Les gènes à suppression automatique pourraient contrôler les moustiques et prévenir les maladies à transmission vectorielle :

Les scientifiques de Texas A&M AgriLife Research testent une technologie permettant d’apporter des modifications génétiques temporaires aux moustiques qui s’auto-éliminent au fil du temps. Le mécanisme permettant d’apporter des modifications génétiques temporaires pourrait être important pour les scientifiques qui espèrent modifier les moustiques de manière à aider à gérer les populations et à prévenir les maladies à transmission vectorielle comme le virus du Nil occidental sans altérer de façon permanente la constitution génétique des populations sauvages.

Un article détaillant leurs résultats de test est publié dans : Actes de l’Académie nationale des sciences:‘PNAS Nexus.
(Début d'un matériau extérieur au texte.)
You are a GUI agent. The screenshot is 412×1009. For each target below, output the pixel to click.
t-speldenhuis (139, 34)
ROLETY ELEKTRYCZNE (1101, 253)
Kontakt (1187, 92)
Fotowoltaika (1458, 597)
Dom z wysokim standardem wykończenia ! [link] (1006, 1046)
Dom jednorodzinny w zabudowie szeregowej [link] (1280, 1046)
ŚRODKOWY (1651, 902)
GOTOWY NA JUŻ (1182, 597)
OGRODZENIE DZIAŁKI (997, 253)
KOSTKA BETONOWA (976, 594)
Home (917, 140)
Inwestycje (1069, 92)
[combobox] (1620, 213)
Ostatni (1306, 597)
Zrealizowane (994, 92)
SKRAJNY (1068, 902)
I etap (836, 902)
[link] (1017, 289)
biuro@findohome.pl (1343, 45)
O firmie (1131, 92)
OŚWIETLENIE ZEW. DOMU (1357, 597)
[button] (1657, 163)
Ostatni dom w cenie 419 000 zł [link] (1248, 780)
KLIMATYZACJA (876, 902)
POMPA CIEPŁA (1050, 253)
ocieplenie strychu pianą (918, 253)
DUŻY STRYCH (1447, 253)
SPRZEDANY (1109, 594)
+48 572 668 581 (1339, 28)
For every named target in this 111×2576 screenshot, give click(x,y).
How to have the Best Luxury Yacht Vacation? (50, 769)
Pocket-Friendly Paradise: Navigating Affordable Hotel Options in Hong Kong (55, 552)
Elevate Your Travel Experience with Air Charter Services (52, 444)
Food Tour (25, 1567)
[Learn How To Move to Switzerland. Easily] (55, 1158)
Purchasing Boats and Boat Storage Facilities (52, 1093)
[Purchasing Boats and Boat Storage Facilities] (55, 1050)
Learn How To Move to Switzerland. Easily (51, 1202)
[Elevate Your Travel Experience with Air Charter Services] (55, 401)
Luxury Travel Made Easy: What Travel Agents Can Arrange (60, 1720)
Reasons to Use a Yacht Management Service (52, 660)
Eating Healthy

Les auteurs, Zach Adelman et Kevin Myles, tous deux professeurs au Département d’entomologie du Texas A&M University College of Agriculture and Life Sciences, décrivent une méthode de programmation de la suppression des gènes modifiés au sein des populations de moustiques sur plusieurs générations.

La méthode est une première étape vers la construction de garanties pour les modifications génétiques développées pour contrôler les populations de moustiques et les maladies à transmission vectorielle qu’ils véhiculent. L’idée est de tester les changements proposés sans les rendre permanents et sans risquer de les transmettre aux populations sauvages, a déclaré Adelman.

“Il y a beaucoup de questions écologiques auxquelles nous ne connaissons pas les réponses, et lorsque vous testez une technologie, vous ne voulez pas vous retrouver dans une situation où vous devez dire à une agence de réglementation ou au public que ‘si quelque chose de mauvais se produit, nous n’avez tout simplement pas de chance “, a déclaré Adelman. “Ce mécanisme concerne la façon dont nous revenons à la normale, que l’expérience se déroule ou non comme prévu.”

Adelman et Myles co-dirigent une équipe de scientifiques qui a reçu une subvention de 3,9 millions de dollars sur cinq ans de l’Institut national des allergies et des maladies infectieuses pour tester et affiner la technologie du transgène auto-éliminant.

Pour prévenir les maladies transmises par les moustiques, des approches basées sur le contrôle génétique des populations d’insectes sont en cours de développement, a déclaré Adelman. Cependant, bon nombre de ces stratégies sont basées sur des transgènes hautement invasifs et auto-propagés qui peuvent rapidement propager le trait dans d’autres populations de moustiques.

Keun Chae, chercheur post-doctoral dans le groupe d’Adelman, a mené les expériences sur les moustiques Aedes aegypti, qui sont des vecteurs connus de maladies. Profitant d’une forme de réparation de l’ADN, Chae a conçu une région de code génétique dupliquée ainsi que deux gènes pour les protéines fluorescentes au milieu d’un gène important pour le pigment oculaire.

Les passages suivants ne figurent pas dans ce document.